Give an exact transcription limited to the lines from the one with "How do I perform: Open the 十位杀1" through the end of the entries, including both; no pictures belong in it.

:: INFORMATION PROVIDED ::

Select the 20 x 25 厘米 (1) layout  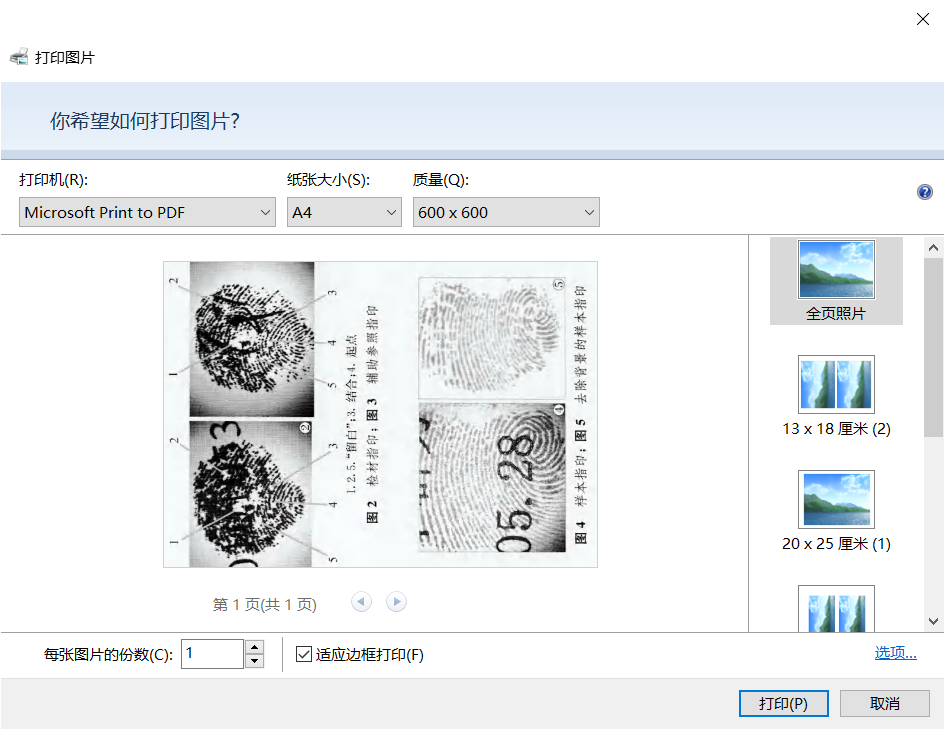click(836, 499)
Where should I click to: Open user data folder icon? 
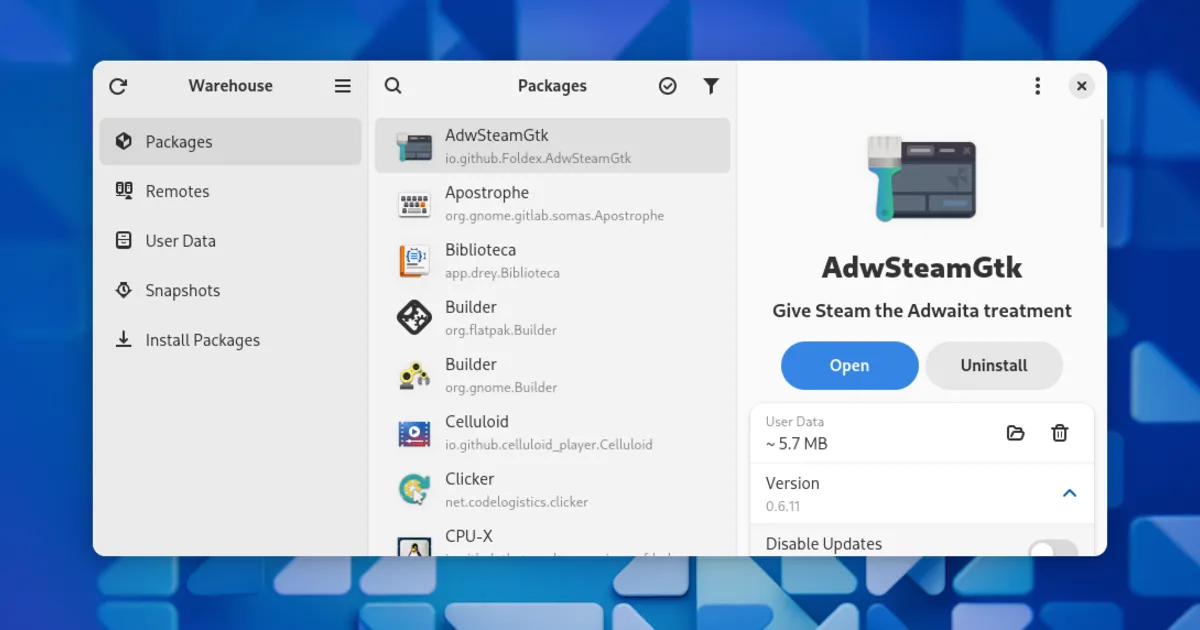tap(1015, 433)
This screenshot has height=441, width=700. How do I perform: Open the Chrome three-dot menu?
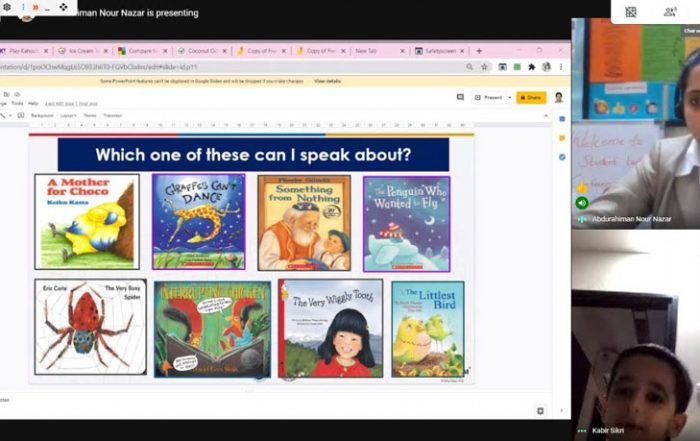pyautogui.click(x=560, y=67)
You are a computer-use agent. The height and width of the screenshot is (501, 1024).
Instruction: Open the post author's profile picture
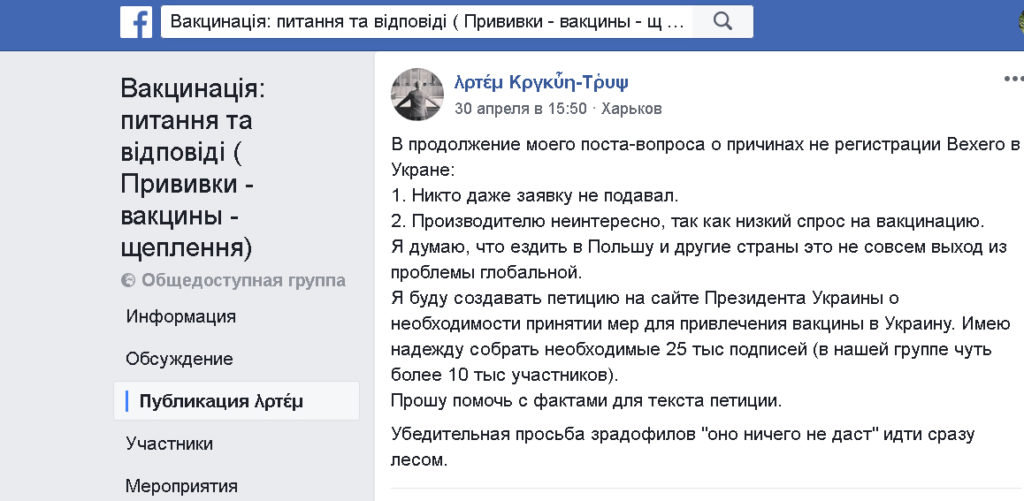coord(417,94)
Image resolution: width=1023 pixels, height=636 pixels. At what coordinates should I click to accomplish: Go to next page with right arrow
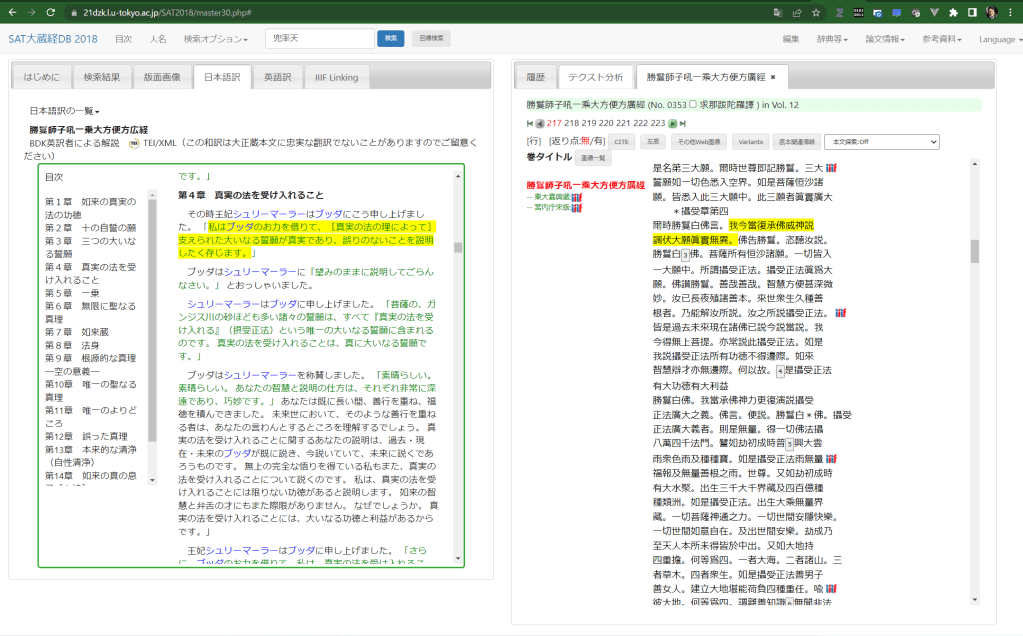click(x=673, y=123)
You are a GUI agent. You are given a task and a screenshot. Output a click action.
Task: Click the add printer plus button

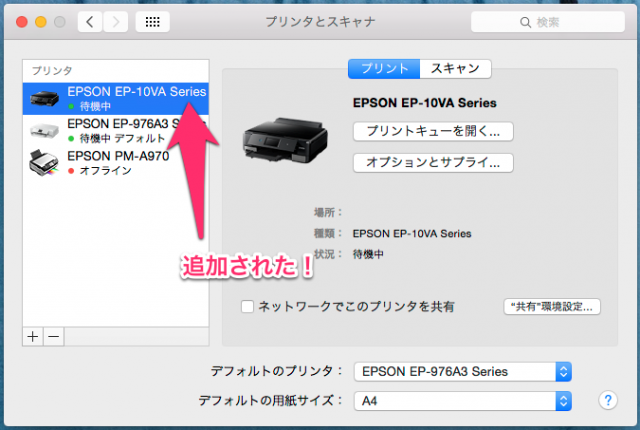(x=33, y=337)
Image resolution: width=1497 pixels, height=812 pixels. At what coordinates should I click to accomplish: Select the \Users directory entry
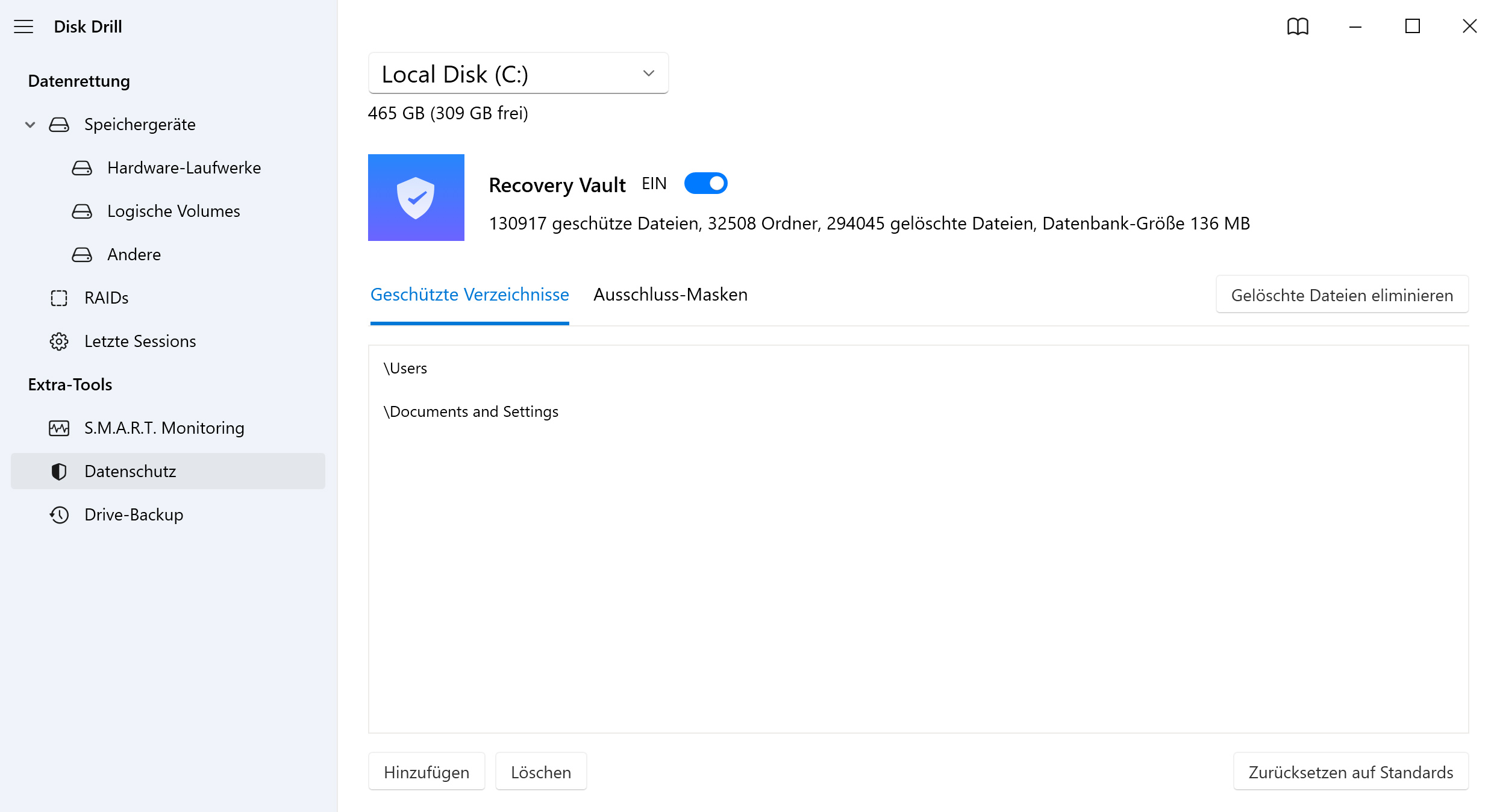coord(404,368)
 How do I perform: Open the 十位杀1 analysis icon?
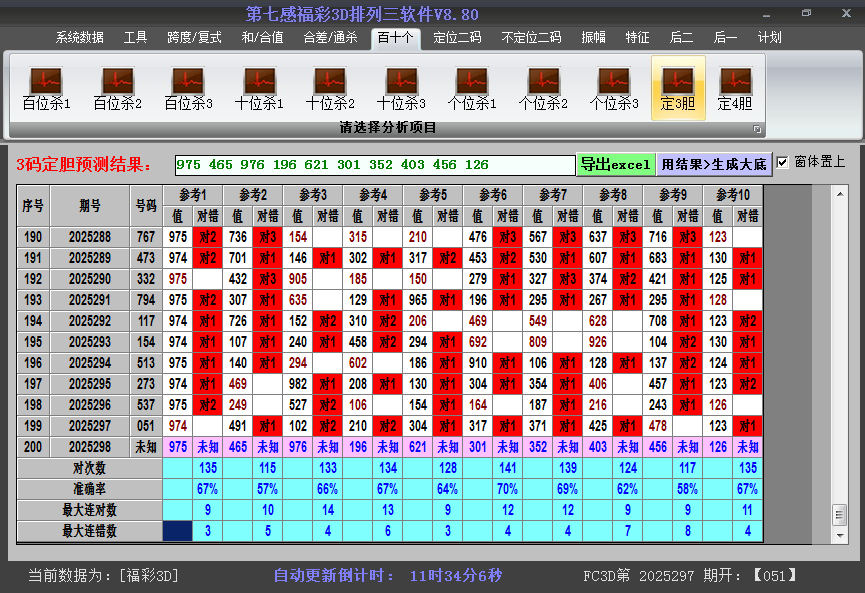(259, 88)
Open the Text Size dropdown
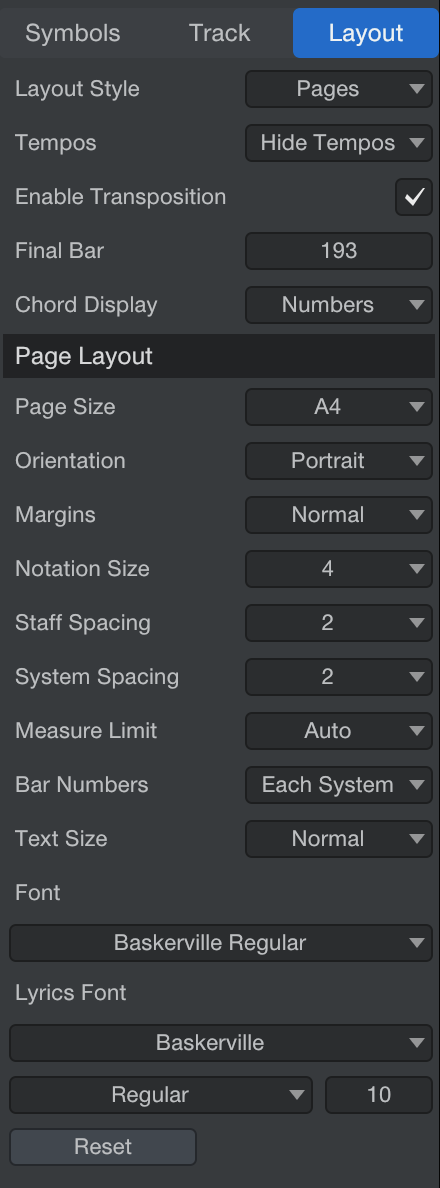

:::

## [TASK OUTPUT]
 How do I perform: Open the 十位杀1 analysis icon?
(259, 88)
Open the Text Size dropdown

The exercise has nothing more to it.